# Zadanie 1:
Wymień wszystkie cechy, na które według wpisu o Volvo ta marka stawiała, odkąd autor pamięta.

# Fragment tekstu:
··········
Skocz do zawartości

esculap

Zarejestrowani
  • Postów

    5
  • Dołączył

  • Ostatnia wizyta

Treść opublikowana przez esculap

  1. Ok, Volvo w tych kwestiach nie chce konkurować z Niemcami, bo nie na tym im zależy. Odkąd pamiętam stawiali na takie cechy jak bezpieczeństwo, jakość, praktyczność czy niezawodność. Dobrze zdają sobie sprawę, że daleko im do trakcji BMW czy do prestiżu Mercedesa, ale czy to wyklucza ich z premium? Jeśli uważacie, że dużo sobie życzą za XC90 to zobaczcie jak prezentują się ceny Q7. To jakich pieniędzy życzy sobie Audi to jest przesada, wolałbym już dołożyć te kilkadziesiąt tysięcy zł i głodować przez rok, ale kupić Cayenne’a, nawet na rzecz trochę uboższego wyposażenia. Ale wtedy jeździsz marką, która oferuje bezkonkurencyjny w swojej klasie poziom.
··········
# Dane do ćwiczenia:

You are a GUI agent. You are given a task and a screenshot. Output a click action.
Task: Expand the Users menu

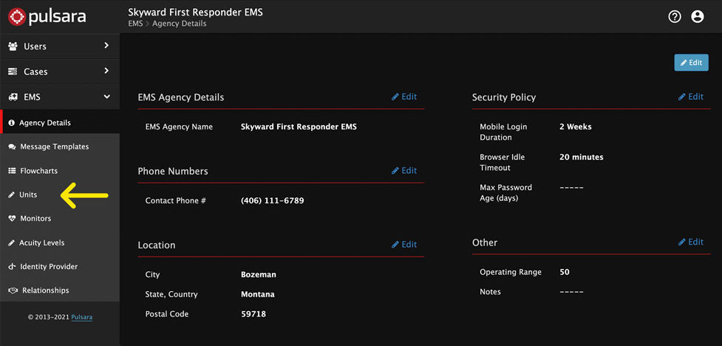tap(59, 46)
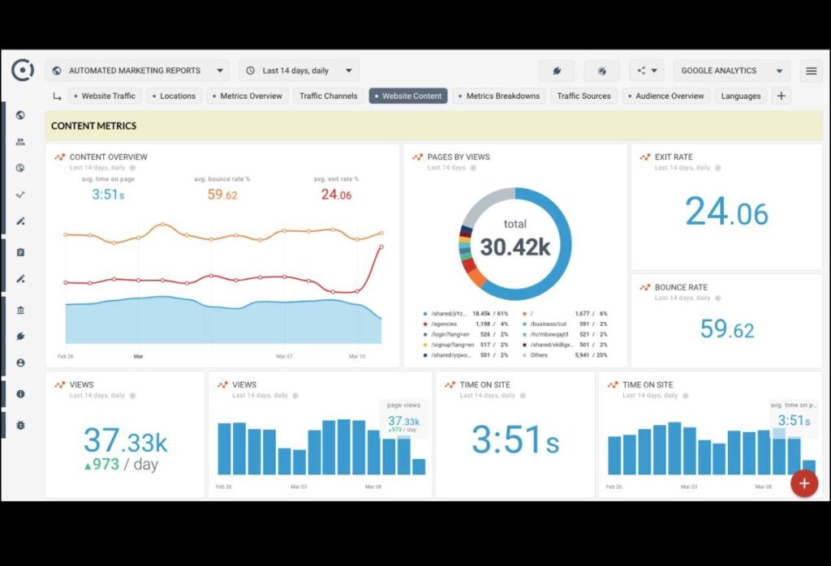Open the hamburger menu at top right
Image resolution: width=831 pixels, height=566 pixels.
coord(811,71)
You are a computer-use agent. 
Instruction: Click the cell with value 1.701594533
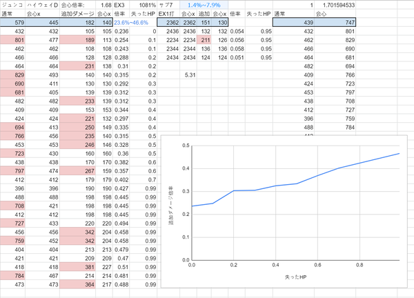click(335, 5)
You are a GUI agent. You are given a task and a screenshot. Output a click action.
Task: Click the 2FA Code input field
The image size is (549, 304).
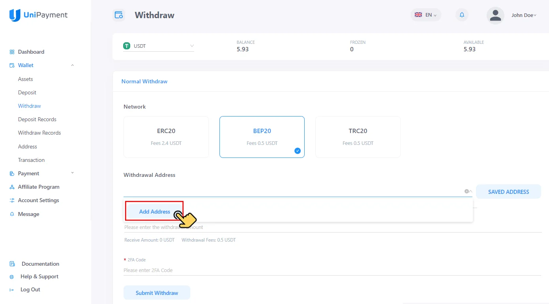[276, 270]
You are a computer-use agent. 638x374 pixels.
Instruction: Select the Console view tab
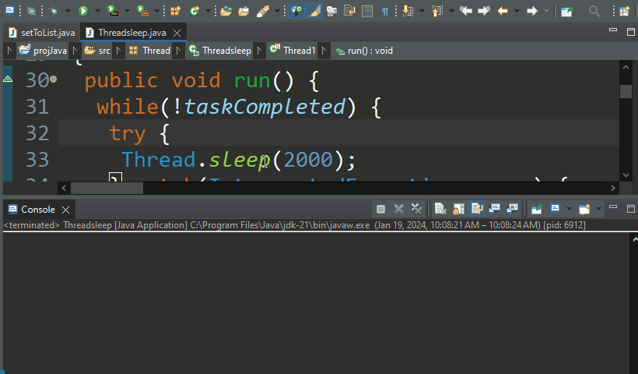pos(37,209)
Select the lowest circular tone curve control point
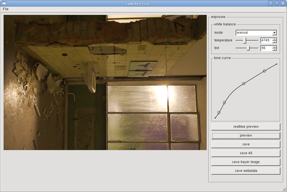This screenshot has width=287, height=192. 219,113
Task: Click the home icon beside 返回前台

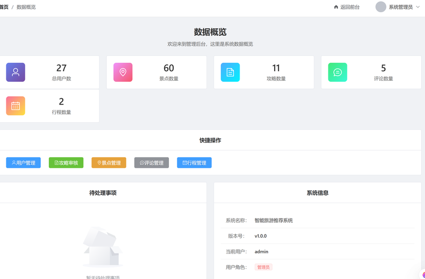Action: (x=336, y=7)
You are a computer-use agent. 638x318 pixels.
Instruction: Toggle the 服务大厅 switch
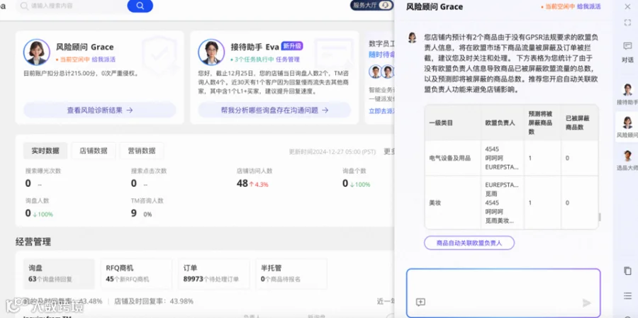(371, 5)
··········
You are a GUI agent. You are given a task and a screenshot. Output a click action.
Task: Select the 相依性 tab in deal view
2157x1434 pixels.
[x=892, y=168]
··········
# Zadanie 2:
Wybierz z rekordów każdy wiersz, w którym występuje słowo "Instruction", i przepisz go.

# Poprawna odpowiedź 1:
bezpieczeństwo, jakość, praktyczność, niezawodność

# Poprawna odpowiedź 2:
Instruction: Click the cell with value 1.701594533
Instruction: Select the Console view tab
Instruction: Toggle the 服务大厅 switch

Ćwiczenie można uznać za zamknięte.